====== Provided information ======

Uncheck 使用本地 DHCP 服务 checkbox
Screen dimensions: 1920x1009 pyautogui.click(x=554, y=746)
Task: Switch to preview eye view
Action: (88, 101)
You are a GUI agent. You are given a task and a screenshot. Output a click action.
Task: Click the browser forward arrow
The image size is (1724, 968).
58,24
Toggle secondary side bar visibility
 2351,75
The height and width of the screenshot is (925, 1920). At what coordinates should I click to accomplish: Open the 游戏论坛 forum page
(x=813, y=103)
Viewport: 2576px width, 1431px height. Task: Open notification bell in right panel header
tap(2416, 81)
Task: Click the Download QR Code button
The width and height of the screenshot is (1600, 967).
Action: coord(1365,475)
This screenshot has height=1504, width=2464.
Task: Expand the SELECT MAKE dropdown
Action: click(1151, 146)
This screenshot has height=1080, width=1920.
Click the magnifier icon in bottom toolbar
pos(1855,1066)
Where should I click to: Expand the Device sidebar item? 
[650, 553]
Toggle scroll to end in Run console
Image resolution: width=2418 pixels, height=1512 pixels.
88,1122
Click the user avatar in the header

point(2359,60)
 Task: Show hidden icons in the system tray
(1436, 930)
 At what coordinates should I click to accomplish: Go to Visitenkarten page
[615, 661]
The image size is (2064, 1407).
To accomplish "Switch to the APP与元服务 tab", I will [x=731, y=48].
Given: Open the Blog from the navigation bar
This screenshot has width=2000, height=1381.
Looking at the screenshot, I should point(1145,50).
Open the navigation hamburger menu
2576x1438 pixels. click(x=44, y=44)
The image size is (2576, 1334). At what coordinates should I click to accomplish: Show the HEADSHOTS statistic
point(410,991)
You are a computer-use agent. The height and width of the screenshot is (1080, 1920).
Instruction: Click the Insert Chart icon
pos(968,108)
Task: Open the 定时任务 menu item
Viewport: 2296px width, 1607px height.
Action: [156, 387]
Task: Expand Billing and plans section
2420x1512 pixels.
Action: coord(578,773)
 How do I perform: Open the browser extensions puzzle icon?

======

#### [Task instructions]
Your answer must be the lines from the one that contains "Click the magnifier icon in bottom toolbar" through the last line of the entries above, copied exactly, with no other lines.

#### [Answer area]
Click the magnifier icon in bottom toolbar
pos(1855,1066)
Where should I click to: Expand the Device sidebar item? 
[650, 553]
Toggle scroll to end in Run console
Image resolution: width=2418 pixels, height=1512 pixels.
88,1122
Click the user avatar in the header

point(2359,60)
 Task: Show hidden icons in the system tray
(1436, 930)
 At what coordinates should I click to accomplish: Go to Visitenkarten page
[615, 661]
The image size is (2064, 1407).
To accomplish "Switch to the APP与元服务 tab", I will [x=731, y=48].
Given: Open the Blog from the navigation bar
This screenshot has width=2000, height=1381.
Looking at the screenshot, I should point(1145,50).
Open the navigation hamburger menu
2576x1438 pixels. click(x=44, y=44)
The image size is (2576, 1334). At what coordinates should I click to accomplish: Show the HEADSHOTS statistic
point(410,991)
You are a computer-use agent. The height and width of the screenshot is (1080, 1920).
Instruction: Click the Insert Chart icon
pos(968,108)
Task: Open the 定时任务 menu item
Viewport: 2296px width, 1607px height.
Action: [156, 387]
Task: Expand Billing and plans section
2420x1512 pixels.
Action: coord(578,773)
 How do I perform: Open the browser extensions puzzle icon?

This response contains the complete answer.